Semantic perturbative privacy-preserving methods for nominal data

  1. Rodríguez García, María Mercedes
Dirigida por:
  1. Montserrat Batet Sanromà Director/a
  2. David Sánchez Ruenes Director/a

Universidad de defensa: Universitat Rovira i Virgili

Fecha de defensa: 20 de abril de 2017

Tribunal:
  1. Juan Manuel Dodero Beardo Presidente
  2. Luis Alexandre Viejo Galicia Secretario/a
  3. David Megías Jiménez Vocal

Tipo: Tesis

Teseo: 469422 DIALNET lock_openTDX editor

Resumen

The exploitation of personal microdata (such as census data, preferences or medical records) is of great interest for the data mining community. Such data often include sensitive information that can be directly or indirectly related to individuals. Therefore, privacy-preserving measures should be undertaken to minimize the risk of re-identification and, hence, of disclosing confidential information on the individuals. In the past, many privacy-preserving methods have been developed to deal with numerical data, but approaches tackling the protection of nominal values are scarce.

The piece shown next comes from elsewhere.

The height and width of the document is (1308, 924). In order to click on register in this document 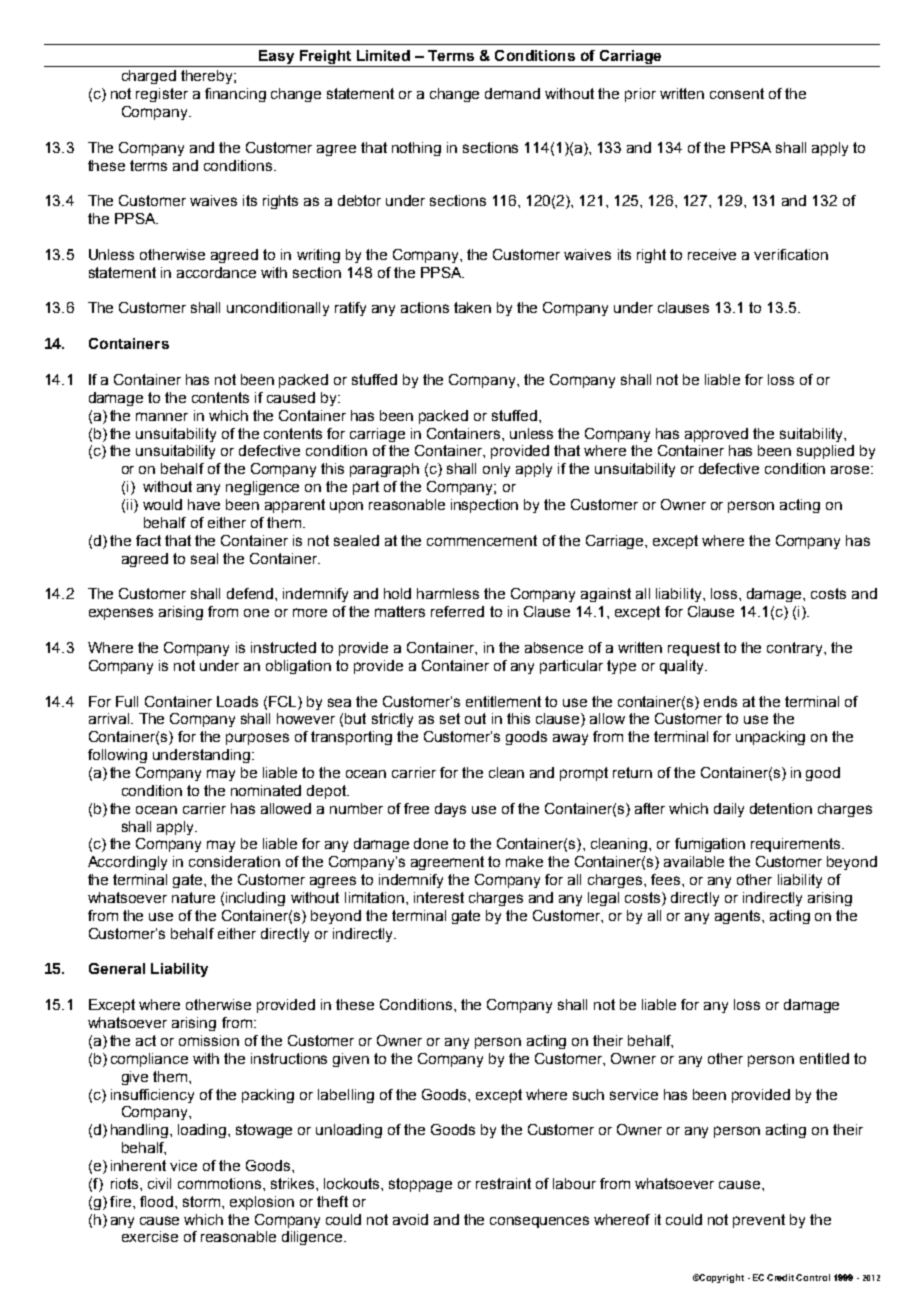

Since the utility of this kind of data is closely related to the preservation of their semantics, in this work, we exploit several semantic technologies to enable a semantically-coherent protection of nominal data. Specifically, we use ontologies as the ground to propose a semantic framework that enables an appropriate management of nominal data in data protection tasks; such framework consists on a set of operators that characterize and transform nominal data while taking into account their semantics. Then, we use this framework to adapt perturbative privacy-preserving methods to the nominal domain. Specifically, we focus on methods based on the two main principles underlying to data protection: permutation-based approaches, i.e., rank swapping, and noise addition. The proposed methods have been extensively evaluated with real datasets. Experimental results show that a semantically-coherent management of nominal data significantly improves the semantic interpretability and the utility of the protected outcomes.